Not trying to disagree with you about the crappiness of this student's education, or how sad it is that he counted with his fingers, but computation != mathematics.
I HATE the fact that American schools force students to do rote computation over and over again, with very little focus on the concepts behind the computations. I hated "math" until my 6th grade homeroom (not math) teacher took the initiative of writing high school level algebra word problems on the board, and not telling us how to solve them until after we attempted them. "A train going from St. Louis is headed toward L.A., and another train from L.A. is headed to St. Louis. they are going 40 mph, when will they pass each other" etc.
Suddenly, when the computation becomes a tool to satisfy an end, rather than the end itself, math becomes interesting.

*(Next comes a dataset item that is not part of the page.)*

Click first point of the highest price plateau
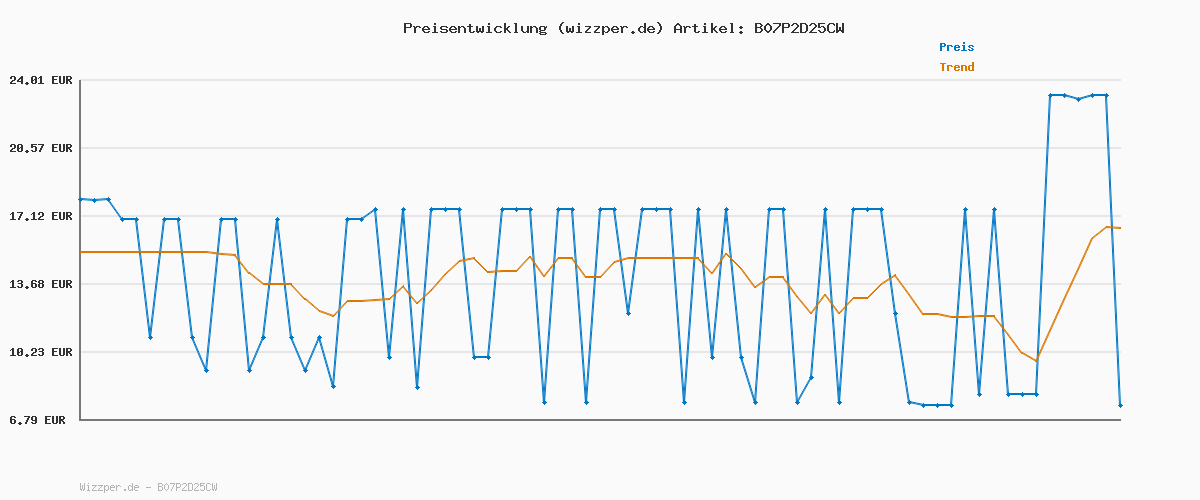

Its kind of subjective though. In my schooling, when we moved from basic arithmetic to "word problems" as these were called (i.e which required you to formulate the mathematics yourself), I was completely lost and intensely dreaded the process. It seems a bit silly saying it, but at that time I didn't understand that I had to actually understand what the problem was asking of me. Before then, learning math had been "if you see A, do B" and I would frantically search for "patterns" to similar problems. It took me a long time to realize that the problem itself was telling me how to formulate the solution.
There is an amusing end to this story. When I entered college, I realized that this pattern-finding approach to solve math was used (in vain for the most part) by many of my classmates to try to game exams. It seems that it had worked well for them through high-school, but failed miserably at college.